→ **Items**:

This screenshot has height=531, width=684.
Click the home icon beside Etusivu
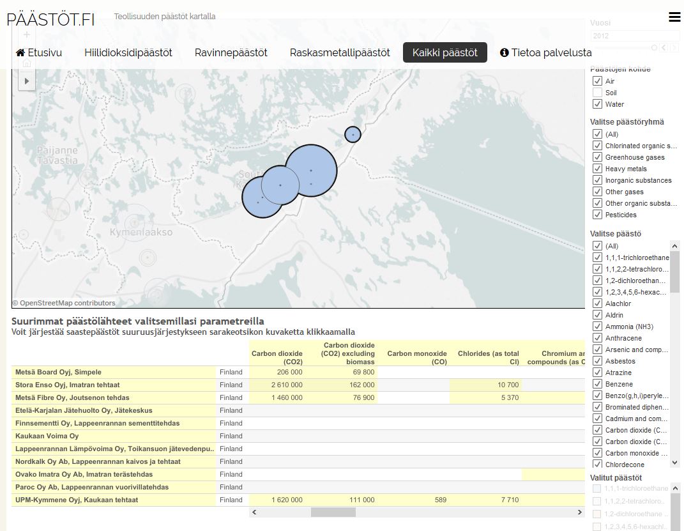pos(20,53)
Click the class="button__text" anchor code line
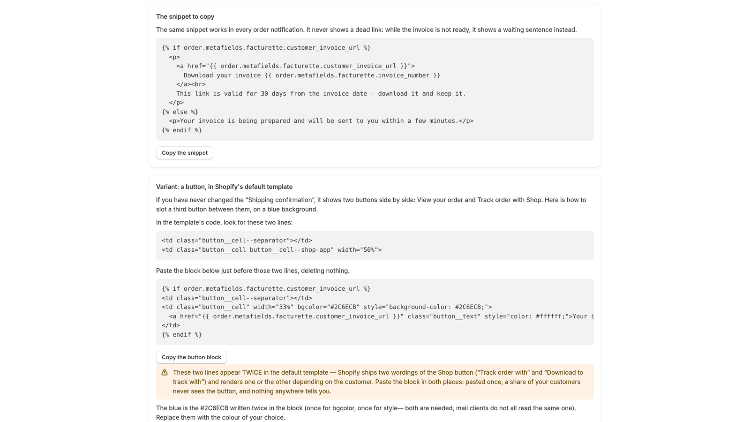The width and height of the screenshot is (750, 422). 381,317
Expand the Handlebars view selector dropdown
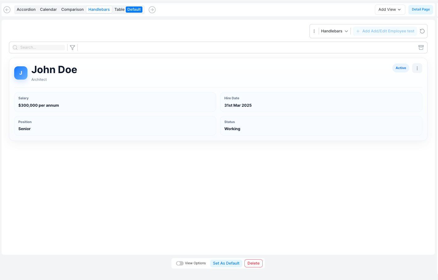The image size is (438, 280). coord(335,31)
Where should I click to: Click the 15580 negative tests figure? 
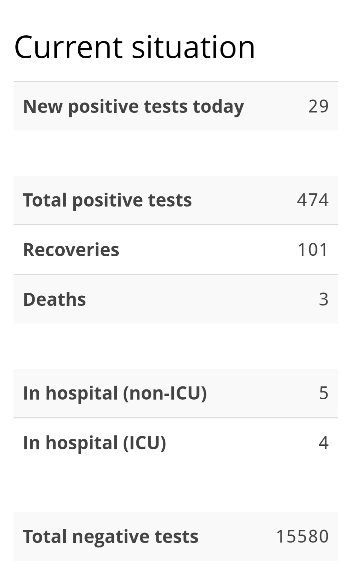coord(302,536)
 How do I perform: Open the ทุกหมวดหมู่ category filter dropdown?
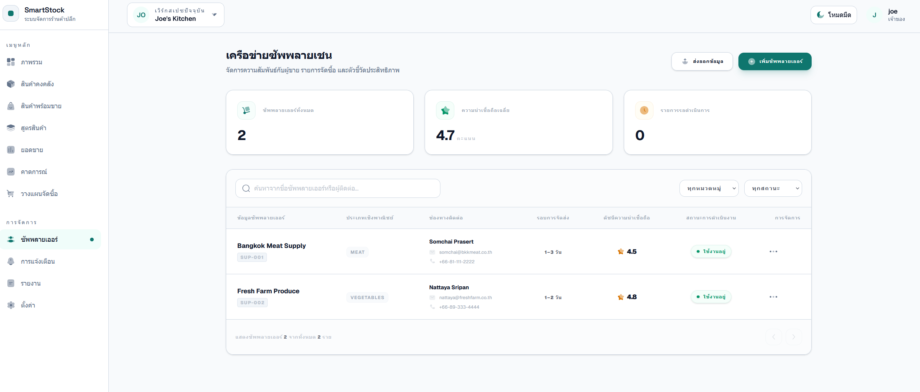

→ **Given request**:
Please express the rows as a JSON list of strings, from the line containing "Expand the Handlebars view selector dropdown" through the end of the rows, inclusive. Use one string per line, skip blank lines, and leave out the pictures.

→ **Output**:
[
  "Expand the Handlebars view selector dropdown",
  "The image size is (438, 280). coord(335,31)",
  "Where should I click to: Click the 15580 negative tests figure? ",
  "coord(302,536)",
  " How do I perform: Open the ทุกหมวดหมู่ category filter dropdown?"
]